Thursday, November 10, 2011

New Zealand: Auckland business taking off restoring warplanes

Men in blue overalls bustle about among the skeletons of old war planes, in a South Auckland workshop that restores some of the most rare planes in the world.

The workshop is a hive of industry - it's a multi-million dollar business in Ardmore that's little known to most.

For almost a decade this South Auckland business - AvSpecs - has been the restoration site for old planes sent from all over the world because of the expertise found here. Right now it is the recovery room of, among others, a de Havilland Mosquito, an all-wood World War II plane found in a swamp in Russia and shipped to Ardmore to be restored for a client in Virginia Beach in the United States.

"Yep, she's super rare," says AvSpecs owner Warren Denholm taking a look under the plane's bomb-bay.

"There are none flying in the world, this'll be the first," he says of the plan for her take-off next year, seven years since restoration began.

Denholm's AvSpecs has become the go-to site for wealthy vintage aircraft enthusiasts. Its praises are sung by warplane collectors and fliers worldwide.

In the October issue of Flypast magazine Matt Nightingale, leader of a team reassembling a Curtiss P-40C Tomahawk at California's Planes of Fames Museum, described the restoration work done on the plane by AvSpecs as  "glorious, and one of the best I have seen on any aircraft."

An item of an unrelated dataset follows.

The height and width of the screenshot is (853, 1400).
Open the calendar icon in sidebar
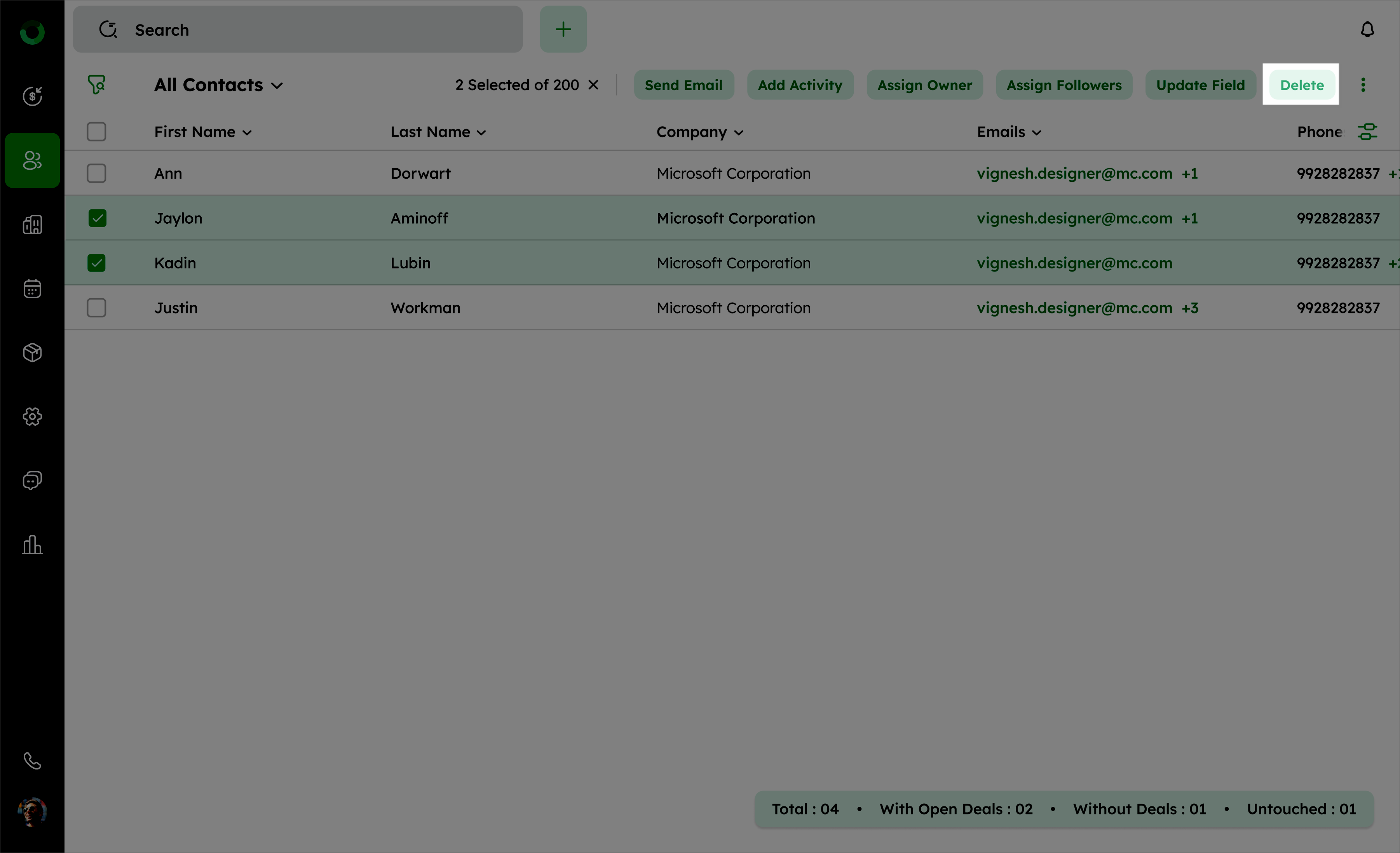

Although restoring old planes may seem a strange speciality for a country better known for its boatbuilding, Mr Denholm and his staff of 14 have cemented themselves as an international award-winning team.

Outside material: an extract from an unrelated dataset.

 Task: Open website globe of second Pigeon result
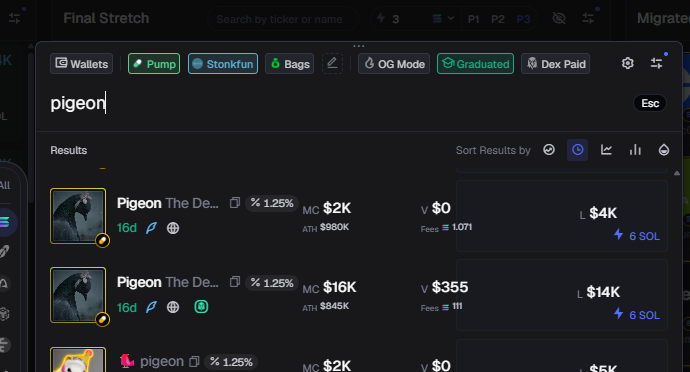coord(173,307)
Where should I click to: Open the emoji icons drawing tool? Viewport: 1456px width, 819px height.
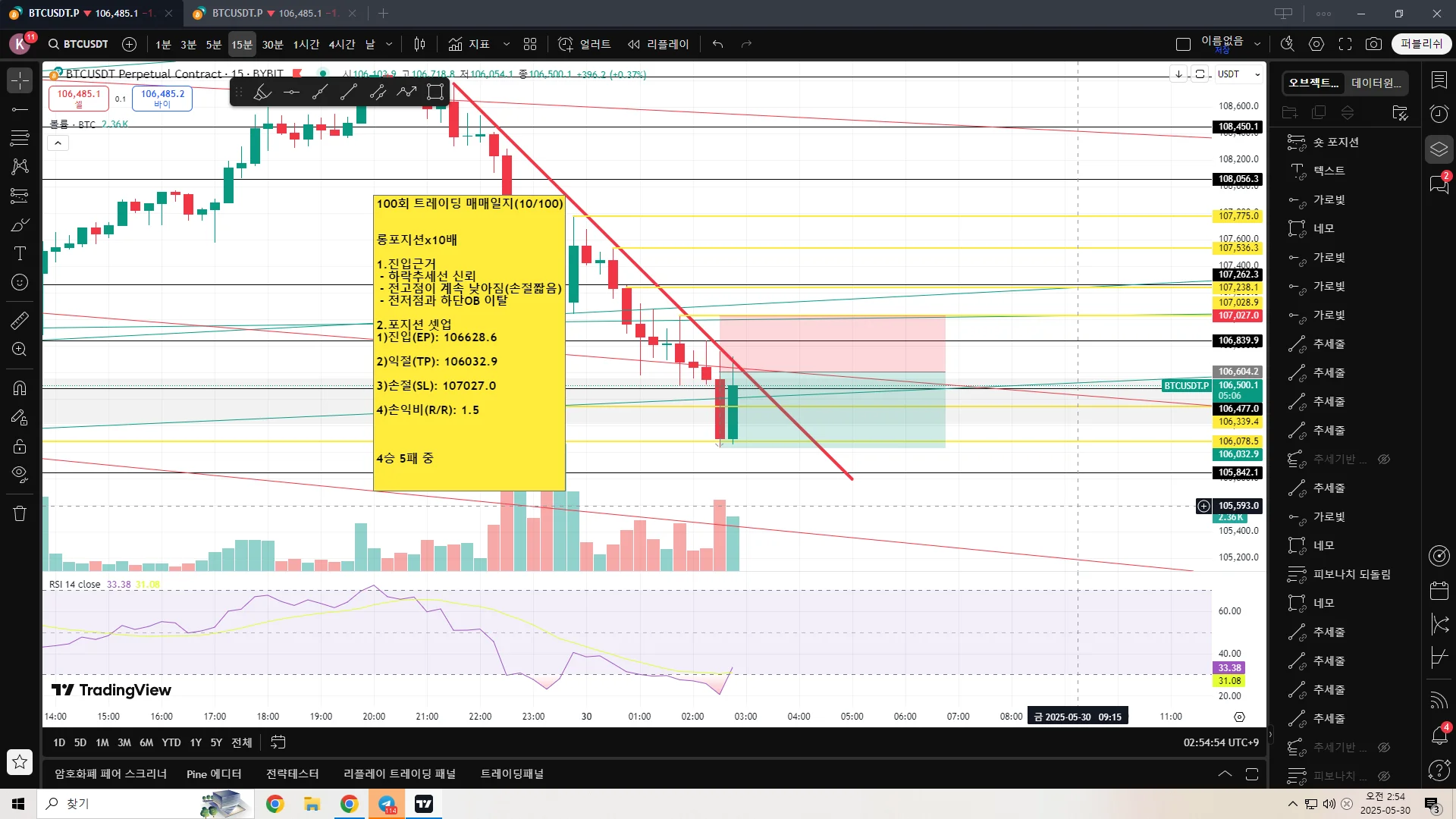coord(20,282)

"During World War II there were lots of left-over parts here in New Zealand which meant a lot of people were coming here for parts. Through the favourable exchange rate, especially in the 90s, we were able to convince them to rebuild here too. Many of them have multiple aeroplanes.

"Those first few jobs established our reputation. It's a lot of word of mouth," says Mr Denholm who, like most of his staff, has a background in aircraft engineering.

He joined the Air Force from school, starting at the Woodbourne base in Blenheim, but lasted only a year because the job didn't suit him.

"I left and got a job looking after scenic flight planes. Then I came to Auckland from Rotorua and started working on what was the first warbird, the first major plane owned by an Auckland syndicate.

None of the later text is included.